第1話 去年の体育祭
晴天の中、全校生徒は校庭に集められた。
寒くもなく暑くもない気温の中で、私は辺りを見渡していた。
右を向けば同じ赤組の人、左を向けば青、緑、黄組の集団が視界に入る。
そのとき、私はとある先輩に惹き付けられた。横顔がイケメンだったから。この時の私は本当に単純だった。話してみたいとまで思ってたからだ。

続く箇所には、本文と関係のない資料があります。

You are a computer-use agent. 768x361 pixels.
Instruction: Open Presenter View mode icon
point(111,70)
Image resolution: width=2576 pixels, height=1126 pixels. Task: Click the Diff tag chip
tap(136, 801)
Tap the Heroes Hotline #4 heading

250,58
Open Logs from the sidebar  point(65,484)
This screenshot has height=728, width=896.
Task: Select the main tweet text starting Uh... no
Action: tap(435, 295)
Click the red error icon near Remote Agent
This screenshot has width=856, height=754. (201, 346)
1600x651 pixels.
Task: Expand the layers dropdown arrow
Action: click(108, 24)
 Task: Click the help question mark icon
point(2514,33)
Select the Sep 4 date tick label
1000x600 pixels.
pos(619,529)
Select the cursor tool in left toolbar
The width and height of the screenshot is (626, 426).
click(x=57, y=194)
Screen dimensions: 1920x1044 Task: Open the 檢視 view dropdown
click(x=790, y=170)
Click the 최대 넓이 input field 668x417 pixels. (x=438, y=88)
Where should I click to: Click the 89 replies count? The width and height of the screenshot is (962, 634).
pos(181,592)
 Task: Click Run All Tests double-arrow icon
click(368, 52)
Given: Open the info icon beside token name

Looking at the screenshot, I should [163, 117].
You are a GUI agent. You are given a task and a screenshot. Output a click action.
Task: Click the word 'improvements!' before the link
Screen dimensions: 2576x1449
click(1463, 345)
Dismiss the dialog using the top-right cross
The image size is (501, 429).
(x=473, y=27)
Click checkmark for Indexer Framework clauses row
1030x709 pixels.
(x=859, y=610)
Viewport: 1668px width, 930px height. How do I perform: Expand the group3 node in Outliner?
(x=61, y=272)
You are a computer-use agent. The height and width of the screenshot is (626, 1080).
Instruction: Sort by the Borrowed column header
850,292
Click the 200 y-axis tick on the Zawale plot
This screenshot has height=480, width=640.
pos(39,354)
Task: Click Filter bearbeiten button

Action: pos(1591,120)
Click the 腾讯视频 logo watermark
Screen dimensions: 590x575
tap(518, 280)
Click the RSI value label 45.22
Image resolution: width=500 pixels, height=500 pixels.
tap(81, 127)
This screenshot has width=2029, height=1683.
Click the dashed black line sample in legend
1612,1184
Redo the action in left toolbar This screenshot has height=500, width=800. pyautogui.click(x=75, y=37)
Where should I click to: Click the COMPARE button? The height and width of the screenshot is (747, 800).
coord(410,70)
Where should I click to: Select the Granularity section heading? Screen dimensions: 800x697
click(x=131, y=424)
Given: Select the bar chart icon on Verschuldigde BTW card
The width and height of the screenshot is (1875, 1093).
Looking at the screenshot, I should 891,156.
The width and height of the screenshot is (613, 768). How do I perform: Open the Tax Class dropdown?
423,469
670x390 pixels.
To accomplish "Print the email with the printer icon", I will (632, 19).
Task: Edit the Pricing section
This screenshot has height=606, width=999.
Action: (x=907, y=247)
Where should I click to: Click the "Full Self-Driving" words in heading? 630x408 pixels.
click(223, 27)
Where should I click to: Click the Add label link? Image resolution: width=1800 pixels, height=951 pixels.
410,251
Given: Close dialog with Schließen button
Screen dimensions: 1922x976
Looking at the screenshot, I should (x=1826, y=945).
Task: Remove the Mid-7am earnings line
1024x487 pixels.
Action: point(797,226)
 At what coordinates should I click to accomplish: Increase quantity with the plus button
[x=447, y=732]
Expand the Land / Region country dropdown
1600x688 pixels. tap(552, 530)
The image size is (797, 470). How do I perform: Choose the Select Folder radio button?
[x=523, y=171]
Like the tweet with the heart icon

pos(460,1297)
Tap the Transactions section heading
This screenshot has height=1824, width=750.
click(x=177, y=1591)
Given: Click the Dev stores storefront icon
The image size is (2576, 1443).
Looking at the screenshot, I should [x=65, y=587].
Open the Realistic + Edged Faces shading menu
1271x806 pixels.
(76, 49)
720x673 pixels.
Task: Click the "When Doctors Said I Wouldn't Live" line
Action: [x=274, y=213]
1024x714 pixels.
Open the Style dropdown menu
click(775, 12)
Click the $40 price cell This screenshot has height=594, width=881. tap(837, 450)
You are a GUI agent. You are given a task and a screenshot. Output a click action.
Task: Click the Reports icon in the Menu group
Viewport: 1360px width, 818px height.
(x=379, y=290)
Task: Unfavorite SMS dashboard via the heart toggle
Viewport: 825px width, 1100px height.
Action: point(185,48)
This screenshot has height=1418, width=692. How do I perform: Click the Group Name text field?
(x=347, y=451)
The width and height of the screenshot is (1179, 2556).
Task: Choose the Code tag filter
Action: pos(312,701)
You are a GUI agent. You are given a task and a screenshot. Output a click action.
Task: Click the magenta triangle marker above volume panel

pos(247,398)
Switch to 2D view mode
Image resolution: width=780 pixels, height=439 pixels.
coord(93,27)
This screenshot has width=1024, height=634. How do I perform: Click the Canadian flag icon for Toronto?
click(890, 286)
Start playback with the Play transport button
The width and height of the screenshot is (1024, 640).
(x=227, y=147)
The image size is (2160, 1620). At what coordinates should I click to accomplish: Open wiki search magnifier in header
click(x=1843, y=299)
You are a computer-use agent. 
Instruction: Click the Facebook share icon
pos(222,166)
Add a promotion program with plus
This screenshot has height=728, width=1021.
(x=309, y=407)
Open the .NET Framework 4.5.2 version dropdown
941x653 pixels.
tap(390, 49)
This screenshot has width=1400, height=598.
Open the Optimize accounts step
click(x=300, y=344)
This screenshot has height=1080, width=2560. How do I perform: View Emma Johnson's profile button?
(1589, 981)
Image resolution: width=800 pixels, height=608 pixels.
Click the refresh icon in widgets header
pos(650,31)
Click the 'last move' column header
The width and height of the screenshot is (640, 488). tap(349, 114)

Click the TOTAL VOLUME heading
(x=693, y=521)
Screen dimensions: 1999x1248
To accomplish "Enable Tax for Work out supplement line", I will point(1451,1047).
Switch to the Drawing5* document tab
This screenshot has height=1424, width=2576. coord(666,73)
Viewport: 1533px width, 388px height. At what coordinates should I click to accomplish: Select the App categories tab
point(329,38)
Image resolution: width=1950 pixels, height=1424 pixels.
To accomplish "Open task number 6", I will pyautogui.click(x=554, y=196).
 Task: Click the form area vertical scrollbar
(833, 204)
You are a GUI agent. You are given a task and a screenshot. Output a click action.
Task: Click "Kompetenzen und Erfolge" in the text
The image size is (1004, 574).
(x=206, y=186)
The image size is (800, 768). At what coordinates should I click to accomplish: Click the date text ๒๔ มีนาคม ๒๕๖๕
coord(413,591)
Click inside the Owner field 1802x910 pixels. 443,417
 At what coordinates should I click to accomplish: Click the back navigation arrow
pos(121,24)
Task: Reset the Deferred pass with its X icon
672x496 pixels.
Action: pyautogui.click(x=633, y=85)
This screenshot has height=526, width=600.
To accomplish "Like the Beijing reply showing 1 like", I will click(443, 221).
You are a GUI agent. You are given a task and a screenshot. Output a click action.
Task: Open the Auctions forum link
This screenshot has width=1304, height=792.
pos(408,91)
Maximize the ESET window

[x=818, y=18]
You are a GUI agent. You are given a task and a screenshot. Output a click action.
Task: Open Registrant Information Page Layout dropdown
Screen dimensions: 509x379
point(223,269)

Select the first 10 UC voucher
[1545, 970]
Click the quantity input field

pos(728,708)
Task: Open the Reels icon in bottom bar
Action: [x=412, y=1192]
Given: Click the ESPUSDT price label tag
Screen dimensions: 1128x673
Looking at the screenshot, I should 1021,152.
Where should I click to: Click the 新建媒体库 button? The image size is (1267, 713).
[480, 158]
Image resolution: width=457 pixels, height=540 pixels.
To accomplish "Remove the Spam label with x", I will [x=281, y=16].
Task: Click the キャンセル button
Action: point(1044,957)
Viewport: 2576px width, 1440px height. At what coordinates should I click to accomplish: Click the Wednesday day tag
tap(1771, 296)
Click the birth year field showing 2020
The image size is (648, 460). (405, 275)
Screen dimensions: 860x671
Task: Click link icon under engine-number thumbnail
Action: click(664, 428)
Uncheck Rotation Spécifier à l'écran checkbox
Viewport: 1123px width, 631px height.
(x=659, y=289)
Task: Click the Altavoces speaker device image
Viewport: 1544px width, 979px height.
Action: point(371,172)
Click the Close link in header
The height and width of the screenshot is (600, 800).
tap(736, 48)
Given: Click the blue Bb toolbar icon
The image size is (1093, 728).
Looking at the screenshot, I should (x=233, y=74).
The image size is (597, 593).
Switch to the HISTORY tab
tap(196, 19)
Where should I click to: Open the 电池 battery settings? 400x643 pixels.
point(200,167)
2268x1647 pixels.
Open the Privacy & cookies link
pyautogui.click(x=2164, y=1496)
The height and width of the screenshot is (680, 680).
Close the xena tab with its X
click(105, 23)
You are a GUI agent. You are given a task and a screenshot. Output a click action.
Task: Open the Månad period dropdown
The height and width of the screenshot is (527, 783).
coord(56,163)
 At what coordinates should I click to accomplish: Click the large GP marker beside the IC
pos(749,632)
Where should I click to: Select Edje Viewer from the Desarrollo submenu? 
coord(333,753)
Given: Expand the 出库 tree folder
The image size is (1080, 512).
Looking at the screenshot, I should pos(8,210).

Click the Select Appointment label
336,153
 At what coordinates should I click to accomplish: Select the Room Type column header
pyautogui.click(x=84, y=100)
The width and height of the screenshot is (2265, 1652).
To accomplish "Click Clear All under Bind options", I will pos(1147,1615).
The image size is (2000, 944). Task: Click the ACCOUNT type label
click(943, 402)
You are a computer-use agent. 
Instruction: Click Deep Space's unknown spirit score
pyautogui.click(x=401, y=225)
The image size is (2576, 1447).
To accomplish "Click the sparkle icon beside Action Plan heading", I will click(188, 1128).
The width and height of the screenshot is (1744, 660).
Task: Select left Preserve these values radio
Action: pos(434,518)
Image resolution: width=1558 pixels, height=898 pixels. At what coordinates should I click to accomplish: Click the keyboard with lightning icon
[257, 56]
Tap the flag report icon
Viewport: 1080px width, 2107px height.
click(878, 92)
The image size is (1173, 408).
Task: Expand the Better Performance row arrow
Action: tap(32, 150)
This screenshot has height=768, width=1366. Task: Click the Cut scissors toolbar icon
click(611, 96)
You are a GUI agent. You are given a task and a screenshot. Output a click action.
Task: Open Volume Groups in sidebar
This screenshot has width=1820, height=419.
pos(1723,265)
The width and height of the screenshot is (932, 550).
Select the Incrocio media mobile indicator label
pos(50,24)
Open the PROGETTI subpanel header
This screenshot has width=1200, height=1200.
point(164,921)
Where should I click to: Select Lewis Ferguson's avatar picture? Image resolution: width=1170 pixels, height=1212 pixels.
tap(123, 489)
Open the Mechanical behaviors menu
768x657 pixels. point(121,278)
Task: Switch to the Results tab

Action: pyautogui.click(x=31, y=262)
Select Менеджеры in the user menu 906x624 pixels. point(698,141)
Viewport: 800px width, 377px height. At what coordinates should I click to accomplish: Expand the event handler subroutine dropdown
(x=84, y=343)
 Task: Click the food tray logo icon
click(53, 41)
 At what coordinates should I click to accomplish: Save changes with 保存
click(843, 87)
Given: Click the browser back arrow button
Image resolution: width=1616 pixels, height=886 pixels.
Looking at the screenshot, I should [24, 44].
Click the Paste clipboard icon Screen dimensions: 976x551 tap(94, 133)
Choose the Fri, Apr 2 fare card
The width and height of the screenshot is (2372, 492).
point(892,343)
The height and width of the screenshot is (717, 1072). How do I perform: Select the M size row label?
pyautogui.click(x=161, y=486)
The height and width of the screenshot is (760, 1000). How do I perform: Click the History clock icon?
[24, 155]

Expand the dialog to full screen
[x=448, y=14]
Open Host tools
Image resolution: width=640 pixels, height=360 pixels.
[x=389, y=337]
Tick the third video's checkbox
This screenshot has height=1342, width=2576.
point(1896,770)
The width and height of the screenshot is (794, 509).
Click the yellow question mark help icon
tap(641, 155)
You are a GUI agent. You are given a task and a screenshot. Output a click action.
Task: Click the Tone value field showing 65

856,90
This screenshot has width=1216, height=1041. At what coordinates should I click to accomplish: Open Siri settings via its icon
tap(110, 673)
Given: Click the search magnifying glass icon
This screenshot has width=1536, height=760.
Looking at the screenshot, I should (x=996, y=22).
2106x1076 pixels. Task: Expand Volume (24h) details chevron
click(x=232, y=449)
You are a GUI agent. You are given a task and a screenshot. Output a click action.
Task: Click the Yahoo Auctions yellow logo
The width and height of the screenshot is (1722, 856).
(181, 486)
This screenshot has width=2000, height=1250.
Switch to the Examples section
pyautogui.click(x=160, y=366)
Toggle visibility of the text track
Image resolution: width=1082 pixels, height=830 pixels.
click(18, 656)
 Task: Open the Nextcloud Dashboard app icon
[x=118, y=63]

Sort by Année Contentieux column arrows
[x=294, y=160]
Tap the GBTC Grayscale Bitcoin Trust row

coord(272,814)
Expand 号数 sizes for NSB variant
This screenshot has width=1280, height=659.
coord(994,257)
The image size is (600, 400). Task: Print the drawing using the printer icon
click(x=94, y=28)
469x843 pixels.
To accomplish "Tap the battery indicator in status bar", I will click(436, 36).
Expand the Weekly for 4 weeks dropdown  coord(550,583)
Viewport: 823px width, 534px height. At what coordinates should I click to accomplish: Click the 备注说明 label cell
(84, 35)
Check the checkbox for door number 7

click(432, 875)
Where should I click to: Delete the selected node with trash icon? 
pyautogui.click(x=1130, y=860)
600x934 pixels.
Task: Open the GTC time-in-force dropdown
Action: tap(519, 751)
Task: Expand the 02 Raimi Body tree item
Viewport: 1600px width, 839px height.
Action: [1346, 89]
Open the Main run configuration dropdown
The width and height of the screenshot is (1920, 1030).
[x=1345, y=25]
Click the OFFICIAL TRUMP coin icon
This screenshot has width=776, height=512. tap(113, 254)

学年ごとのクラス対抗リレーで、特別足が早いとかフォームがかっこいいとかはなかったけれど、私の目には先輩が爽やかにかっこよく走っている姿が映った。
私は同じ赤組の気になってる先輩のことをずっと考えていてその日は友達との会話も頭に入ってこなかった。ぼーっとしてるよ、なんて何人に言われたか。
体育祭の閉会式が終わり、解散になると、私は真っ先に先輩のところへ行った。名前も知らない他人なのに、話しかける勇気はあった。
170cmほどある痩せ型の後ろ姿に向かって、私は声をかけた。
「あ、あの!優勝おめでとうございます!」
先輩は驚いた顔をして、
「誰だかわからないけど、ありがとう。」
と言った。
たった数十秒間のことなのに、私はドキドキしていた。
このときは、まだ私はこの先輩に恋をしているということに気づいていなかった。
だが、この日以来先輩と話したことは1回もない。